◆ Problem ◆
Each record must be output exactly and in full.

** Given information follows **

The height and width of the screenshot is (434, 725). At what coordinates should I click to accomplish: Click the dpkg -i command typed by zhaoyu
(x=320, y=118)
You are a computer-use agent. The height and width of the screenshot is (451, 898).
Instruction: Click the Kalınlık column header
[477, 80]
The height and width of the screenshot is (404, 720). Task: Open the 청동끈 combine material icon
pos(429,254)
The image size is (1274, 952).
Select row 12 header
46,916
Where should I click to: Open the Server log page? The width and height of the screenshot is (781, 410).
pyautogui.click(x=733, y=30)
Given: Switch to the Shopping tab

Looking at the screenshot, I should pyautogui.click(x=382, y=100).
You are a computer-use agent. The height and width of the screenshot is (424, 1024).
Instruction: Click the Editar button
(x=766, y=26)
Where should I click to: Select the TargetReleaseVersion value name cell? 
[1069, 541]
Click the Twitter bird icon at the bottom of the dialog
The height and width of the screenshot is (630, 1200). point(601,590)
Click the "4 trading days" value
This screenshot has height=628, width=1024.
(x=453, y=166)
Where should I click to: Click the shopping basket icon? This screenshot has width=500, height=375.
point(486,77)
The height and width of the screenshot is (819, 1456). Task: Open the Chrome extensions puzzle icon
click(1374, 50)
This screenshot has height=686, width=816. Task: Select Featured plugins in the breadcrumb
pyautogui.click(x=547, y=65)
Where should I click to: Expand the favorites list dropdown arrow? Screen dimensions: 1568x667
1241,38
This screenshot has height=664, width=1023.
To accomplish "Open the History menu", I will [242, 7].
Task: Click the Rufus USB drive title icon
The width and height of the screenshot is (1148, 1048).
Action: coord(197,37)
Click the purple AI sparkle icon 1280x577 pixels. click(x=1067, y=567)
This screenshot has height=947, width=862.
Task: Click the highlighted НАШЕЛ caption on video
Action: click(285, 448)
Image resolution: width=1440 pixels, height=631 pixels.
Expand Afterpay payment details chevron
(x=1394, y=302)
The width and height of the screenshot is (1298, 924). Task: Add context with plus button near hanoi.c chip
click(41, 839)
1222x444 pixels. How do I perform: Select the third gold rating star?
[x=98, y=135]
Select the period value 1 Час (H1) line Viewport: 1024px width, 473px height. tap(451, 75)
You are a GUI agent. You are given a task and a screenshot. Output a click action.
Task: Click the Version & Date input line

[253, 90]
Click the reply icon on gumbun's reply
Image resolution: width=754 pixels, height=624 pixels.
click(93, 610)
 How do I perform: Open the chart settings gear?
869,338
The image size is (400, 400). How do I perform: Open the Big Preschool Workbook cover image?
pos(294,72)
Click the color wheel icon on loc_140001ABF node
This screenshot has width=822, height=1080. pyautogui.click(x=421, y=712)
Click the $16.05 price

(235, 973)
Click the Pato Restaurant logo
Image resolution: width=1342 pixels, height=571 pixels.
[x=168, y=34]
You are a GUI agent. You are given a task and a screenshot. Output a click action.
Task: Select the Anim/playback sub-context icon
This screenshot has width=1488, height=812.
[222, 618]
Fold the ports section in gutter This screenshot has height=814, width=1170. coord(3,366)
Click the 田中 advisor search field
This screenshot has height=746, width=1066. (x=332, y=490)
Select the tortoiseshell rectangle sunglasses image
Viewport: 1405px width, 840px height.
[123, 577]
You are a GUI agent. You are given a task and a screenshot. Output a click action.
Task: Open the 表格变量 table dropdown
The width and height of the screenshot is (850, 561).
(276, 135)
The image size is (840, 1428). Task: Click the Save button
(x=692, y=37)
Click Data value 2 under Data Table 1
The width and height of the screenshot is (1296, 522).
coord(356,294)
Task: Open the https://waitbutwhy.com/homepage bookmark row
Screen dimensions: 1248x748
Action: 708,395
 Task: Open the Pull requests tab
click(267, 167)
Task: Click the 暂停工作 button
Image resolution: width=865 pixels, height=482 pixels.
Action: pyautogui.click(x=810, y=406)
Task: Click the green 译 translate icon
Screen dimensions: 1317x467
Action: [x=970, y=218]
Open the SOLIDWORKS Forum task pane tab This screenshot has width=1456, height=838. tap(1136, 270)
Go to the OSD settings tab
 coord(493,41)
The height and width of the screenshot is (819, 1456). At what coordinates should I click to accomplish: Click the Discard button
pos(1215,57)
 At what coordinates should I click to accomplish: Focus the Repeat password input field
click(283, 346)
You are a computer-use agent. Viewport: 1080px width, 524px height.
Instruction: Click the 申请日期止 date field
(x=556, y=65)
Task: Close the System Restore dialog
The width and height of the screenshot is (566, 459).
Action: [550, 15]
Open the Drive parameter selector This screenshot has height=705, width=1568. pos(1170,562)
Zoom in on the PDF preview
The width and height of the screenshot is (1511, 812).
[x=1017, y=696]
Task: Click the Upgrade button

** End of Given information **

◆ Worked solution ◆
The height and width of the screenshot is (434, 725). At what coordinates should I click to accomplish: Click the dpkg -i command typed by zhaoyu
(x=320, y=118)
You are a computer-use agent. The height and width of the screenshot is (451, 898).
Instruction: Click the Kalınlık column header
[477, 80]
The height and width of the screenshot is (404, 720). Task: Open the 청동끈 combine material icon
pos(429,254)
The image size is (1274, 952).
Select row 12 header
46,916
Where should I click to: Open the Server log page? The width and height of the screenshot is (781, 410).
pyautogui.click(x=733, y=30)
Given: Switch to the Shopping tab

Looking at the screenshot, I should pyautogui.click(x=382, y=100).
You are a computer-use agent. The height and width of the screenshot is (424, 1024).
Instruction: Click the Editar button
(x=766, y=26)
Where should I click to: Select the TargetReleaseVersion value name cell? 
[1069, 541]
Click the Twitter bird icon at the bottom of the dialog
The height and width of the screenshot is (630, 1200). point(601,590)
Click the "4 trading days" value
This screenshot has height=628, width=1024.
(x=453, y=166)
Where should I click to: Click the shopping basket icon? This screenshot has width=500, height=375.
point(486,77)
The height and width of the screenshot is (819, 1456). Task: Open the Chrome extensions puzzle icon
click(1374, 50)
This screenshot has height=686, width=816. Task: Select Featured plugins in the breadcrumb
pyautogui.click(x=547, y=65)
Where should I click to: Expand the favorites list dropdown arrow? Screen dimensions: 1568x667
1241,38
This screenshot has height=664, width=1023.
To accomplish "Open the History menu", I will [242, 7].
Task: Click the Rufus USB drive title icon
The width and height of the screenshot is (1148, 1048).
Action: coord(197,37)
Click the purple AI sparkle icon 1280x577 pixels. click(x=1067, y=567)
This screenshot has height=947, width=862.
Task: Click the highlighted НАШЕЛ caption on video
Action: click(285, 448)
Image resolution: width=1440 pixels, height=631 pixels.
Expand Afterpay payment details chevron
(x=1394, y=302)
The width and height of the screenshot is (1298, 924). Task: Add context with plus button near hanoi.c chip
click(41, 839)
1222x444 pixels. How do I perform: Select the third gold rating star?
[x=98, y=135]
Select the period value 1 Час (H1) line Viewport: 1024px width, 473px height. tap(451, 75)
You are a GUI agent. You are given a task and a screenshot. Output a click action.
Task: Click the Version & Date input line

[253, 90]
Click the reply icon on gumbun's reply
Image resolution: width=754 pixels, height=624 pixels.
click(93, 610)
 How do I perform: Open the chart settings gear?
869,338
The image size is (400, 400). How do I perform: Open the Big Preschool Workbook cover image?
pos(294,72)
Click the color wheel icon on loc_140001ABF node
This screenshot has width=822, height=1080. pyautogui.click(x=421, y=712)
Click the $16.05 price

(235, 973)
Click the Pato Restaurant logo
Image resolution: width=1342 pixels, height=571 pixels.
[x=168, y=34]
You are a GUI agent. You are given a task and a screenshot. Output a click action.
Task: Select the Anim/playback sub-context icon
This screenshot has width=1488, height=812.
[222, 618]
Fold the ports section in gutter This screenshot has height=814, width=1170. coord(3,366)
Click the 田中 advisor search field
This screenshot has height=746, width=1066. (x=332, y=490)
Select the tortoiseshell rectangle sunglasses image
Viewport: 1405px width, 840px height.
[123, 577]
You are a GUI agent. You are given a task and a screenshot. Output a click action.
Task: Open the 表格变量 table dropdown
The width and height of the screenshot is (850, 561).
(276, 135)
The image size is (840, 1428). Task: Click the Save button
(x=692, y=37)
Click Data value 2 under Data Table 1
The width and height of the screenshot is (1296, 522).
coord(356,294)
Task: Open the https://waitbutwhy.com/homepage bookmark row
Screen dimensions: 1248x748
Action: 708,395
 Task: Open the Pull requests tab
click(267, 167)
Task: Click the 暂停工作 button
Image resolution: width=865 pixels, height=482 pixels.
Action: pyautogui.click(x=810, y=406)
Task: Click the green 译 translate icon
Screen dimensions: 1317x467
Action: [x=970, y=218]
Open the SOLIDWORKS Forum task pane tab This screenshot has width=1456, height=838. tap(1136, 270)
Go to the OSD settings tab
 coord(493,41)
The height and width of the screenshot is (819, 1456). At what coordinates should I click to accomplish: Click the Discard button
pos(1215,57)
 At what coordinates should I click to accomplish: Focus the Repeat password input field
click(283, 346)
You are a computer-use agent. Viewport: 1080px width, 524px height.
Instruction: Click the 申请日期止 date field
(x=556, y=65)
Task: Close the System Restore dialog
The width and height of the screenshot is (566, 459).
Action: [550, 15]
Open the Drive parameter selector This screenshot has height=705, width=1568. pos(1170,562)
Zoom in on the PDF preview
The width and height of the screenshot is (1511, 812).
[x=1017, y=696]
Task: Click the Upgrade button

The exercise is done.